Referendum Scozia: il voto del 18 settembre potrebbe avere un impatto profondo sulla storia europea. La nostra analisi di questo atteso evento.

Il 18 settembre è una data che ha la possibilità di segnare un evento storico per il popolo scozzese: la propria indipendenza dalla corona britannica. Un obiettivo che ora, dopo i risultati del sondaggio pubblicato dal Sunday Times, non appare più irrealizzabile: il 51% si è dichiarato indipendentista, mentre il 49% è ancora favorevole a rinsaldare il legame con l’Inghilterra. Tale risultato desta molte preoccupazioni a Buckingham Palace, la prospettiva di una Scozia indipendente rischia di creare una crisi costituzionale, nonché una brutta ricaduta sul fronte della Borsa.  Quali sono, dal punto di vista finanziario, le possibili conseguenze? Secondo i massimi esperti di finanza (Credit Suisse in testa) la vittoria indipendentista preluderebbe a un futuro immediato fosco per la Scozia, dato che si assisterebbe, con tutta probabilità, a una fuga di conti correnti verso l’estero, con conseguente ricaduta sul mercato azionario, che vedrebbe in forte ribasso le azioni di bancari come Rbs e Lloyds.

A ciò si aggiungerebbero inevitabili cambiamenti sul fronte delle alleanze militari e degli aspetti politici: nel caso della vittoria indipendentista il paese metterebbe in discussione la sua presenza nella Nato, ricostruirebbe alleanze internazionali pienamente autonome, nonché andrebbero ridiscussi aspetti strategici come quelli relativi ai pozzi scozzesi. Uno scenario quindi molto complesso, ma che trae origine da lontano: le rivendicazioni scozzesi nascono fin dall’ Act of Union del 1707, con i laburisti che hanno sempre recitato un ruolo di primo piano nella lotta per le rivendicazioni delle classi operaie.

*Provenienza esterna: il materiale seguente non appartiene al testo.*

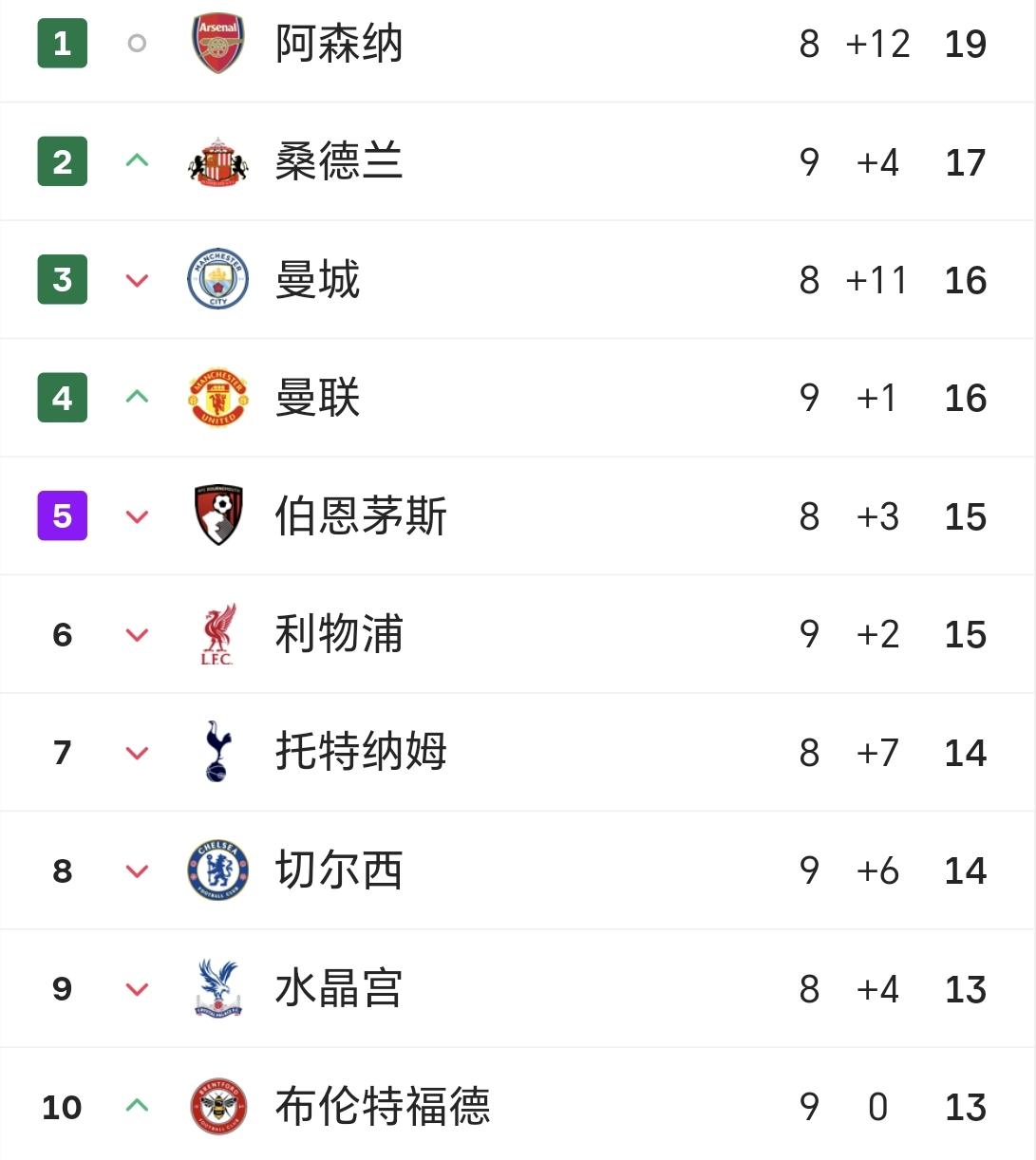Click Tottenham's +7 goal difference
The height and width of the screenshot is (1160, 1036).
pyautogui.click(x=877, y=753)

Il ritorno in auge di tale fenomeno è da associarsi alla scarsa rappresentanza data dal Partito Laburista ai lavoratori nelle ultime due decadi; infatti, i maggiori sostenitori dell’indipendenza sono i giovani e proprio le suddette classi lavoratrici, stanche e deluse di non essere state salvaguardate a dovere dal Partito e ora vogliose di rendersi indipendenti per creare una vera, e credibile, alternativa socialista.

Promotore di tutto questo è stato lo Scottish National Party: esso si fa portatore di una Scozia indipendente e maggiormente egualitaria, e attraverso il “Libro Bianco” ha delineato il proprio programma per rendere attuabile la separazione dalla Gran Bretagna. Tale documento mette al proprio centro il riconoscimento al Paese dei pozzi petroliferi che si affacciano sul Mare del Nord; attraverso questa nuova ricchezza la Scozia sarebbe così in grado di rendersi finanziariamente autonoma, di garantire nuovi assegni sociali, nonché di stabilire un sistema fiscale maggiormente equo. In pratica, si garantirebbe al popolo un sistema di welfare di primo livello. Ovviamente l’Inghilterra non si sta mostrando insensibile a tale evento e sta praticando una sistematica “campagna della paura”, cercando di far passare il messaggio che le proposte del Libro Bianco sono irrealizzabili e che la Scozia non è in grado di andare avanti da sola.

Non avendo le competenze per esprimermi su chi abbia ragione o chi abbia torto mi limiterò qui a sottolineare il target di elettorato che potrebbe risultare decisivo nel far pendere l’ago della bilancia: le donne.  Esse risultano il 70% della classe lavoratrice ma, allo stesso tempo, non hanno ancora deciso quale linea appoggiare; sono, di fatto, il gruppo elettorale più indeciso, e la loro scelta di voto risulterà, con tutta probabilità, determinante ai fini dell’esito del referendum. Quel che è certo è che anche le donne sono sempre più propense ad affiliarsi alla linea indipendentista: la crescita del “Si” femminile dal 33% al 47% sta a dimostrare tutto ciò.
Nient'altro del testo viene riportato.